Making Permanent Repairs

When you have successfully booted your system, run these commands to fix GRUB permanently:

# update-grub
Generating grub configuration file ...
Found background: /usr/share/images/grub/Apollo_17_The_Last_Moon_Shot_Edit1.tga
Found background image: /usr/share/images/grub/Apollo_17_The_Last_Moon_Shot_Edit1.tga
Found linux image: /boot/vmlinuz-3.13.0-29-generic
Found initrd image: /boot/initrd.img-3.13.0-29-generic
Found linux image: /boot/vmlinuz-3.13.0-27-generic
Found initrd image: /boot/initrd.img-3.13.0-27-generic
Found linux image: /boot/vmlinuz-3.13.0-24-generic
Found initrd image: /boot/initrd.img-3.13.0-24-generic
Found memtest86+ image: /boot/memtest86+.elf
Found memtest86+ image: /boot/memtest86+.bin
done
# grub-install /dev/sda
Installing for i386-pc platform.
Installation finished. No error reported.
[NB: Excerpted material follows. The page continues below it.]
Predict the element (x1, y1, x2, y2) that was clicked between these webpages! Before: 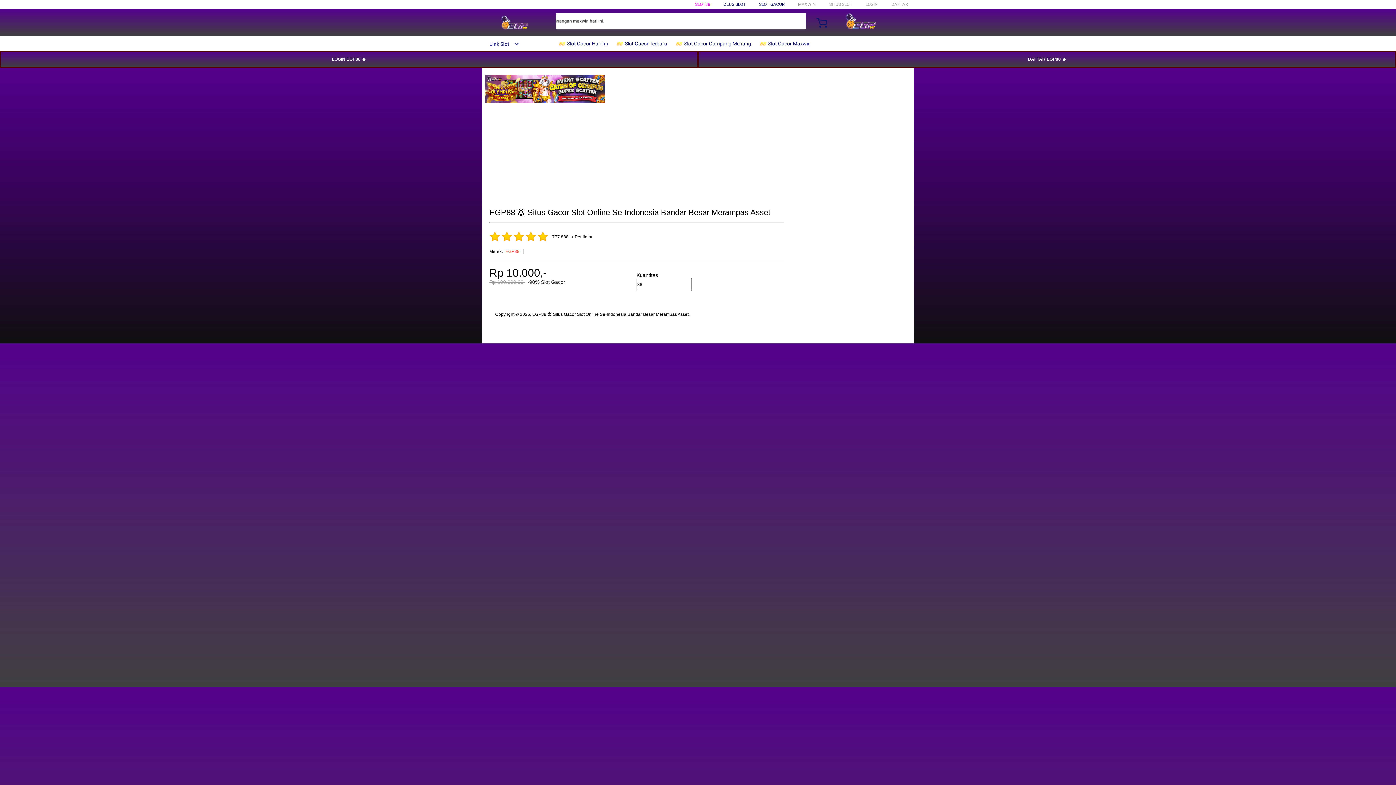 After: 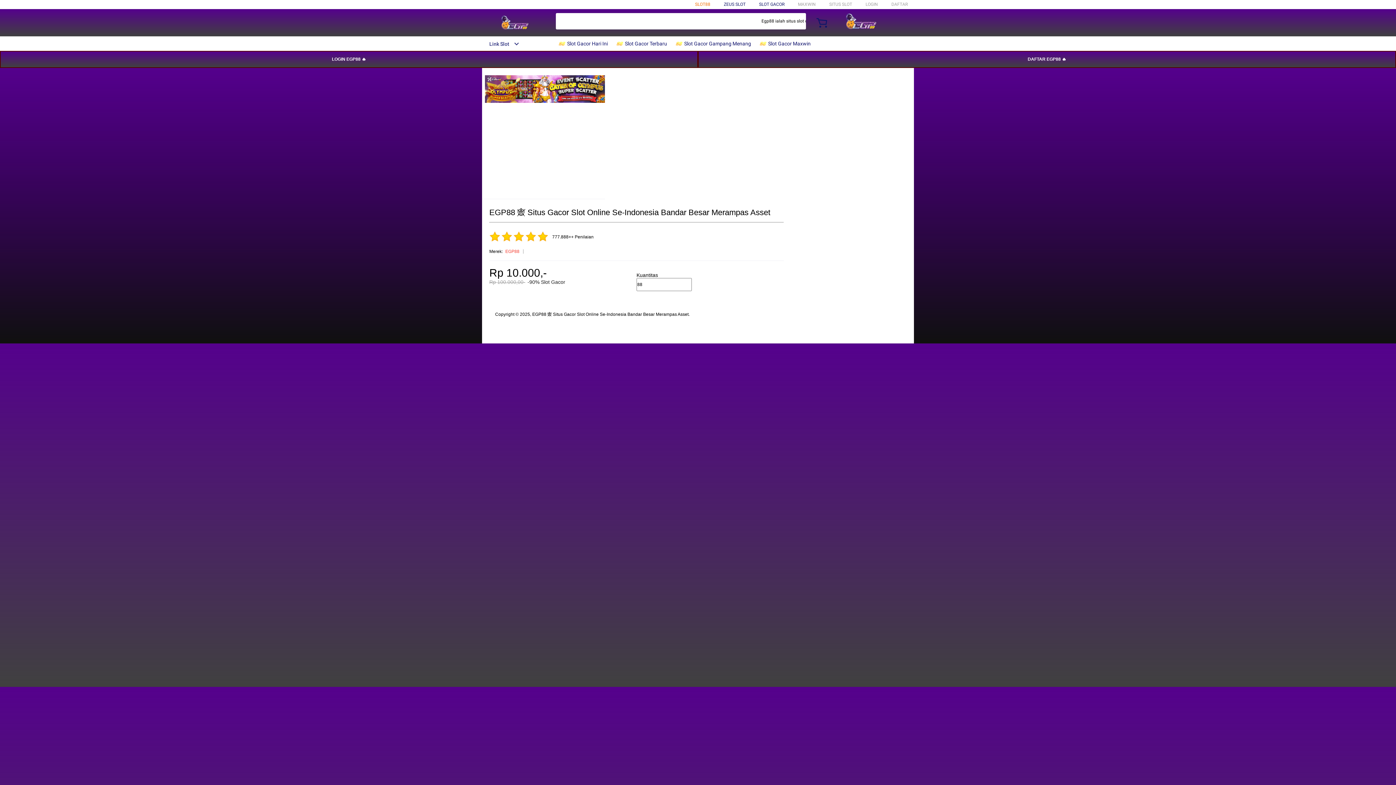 Action: label: SLOT88 bbox: (695, 1, 710, 6)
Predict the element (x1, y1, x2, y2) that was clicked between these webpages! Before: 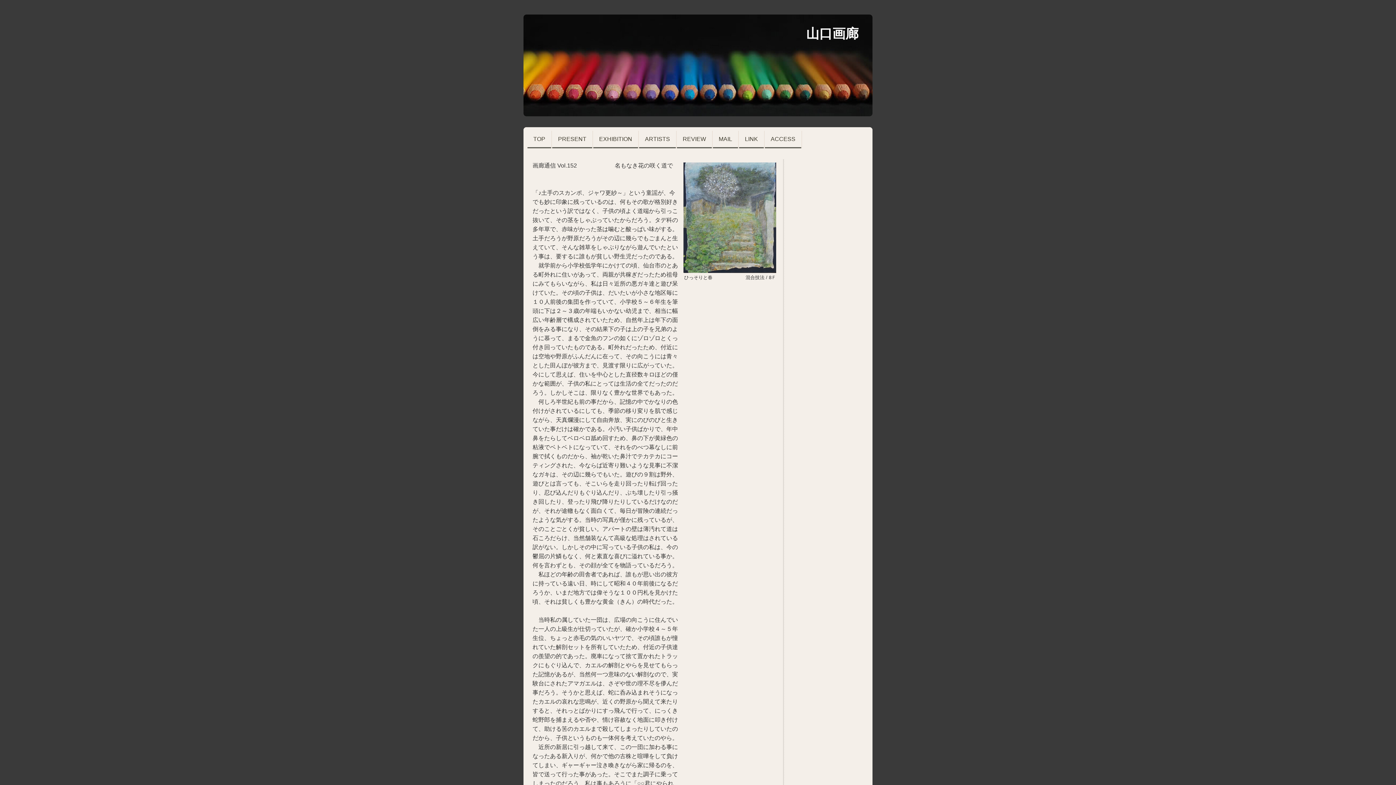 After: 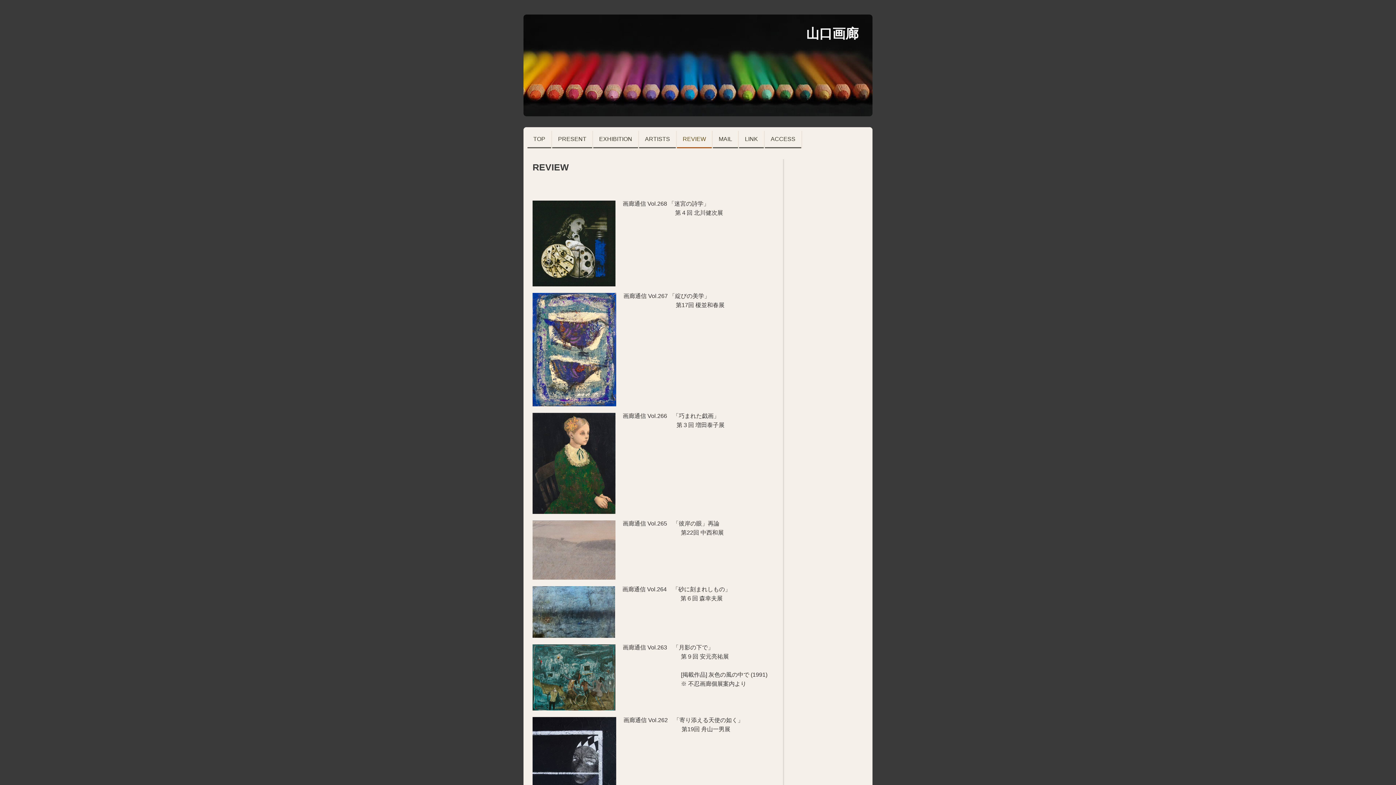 Action: label: REVIEW bbox: (677, 130, 712, 148)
When you run grub-install remember you're installing it to the boot sector of your hard drive and not to a partition, so do not use a partition number like /dev/sda1.

But It Still Doesn't Work

If your system is so messed up that none of this works, try the Super GRUB2 live rescue disk. The official GNU GRUB Manual 2.00 should also be helpful.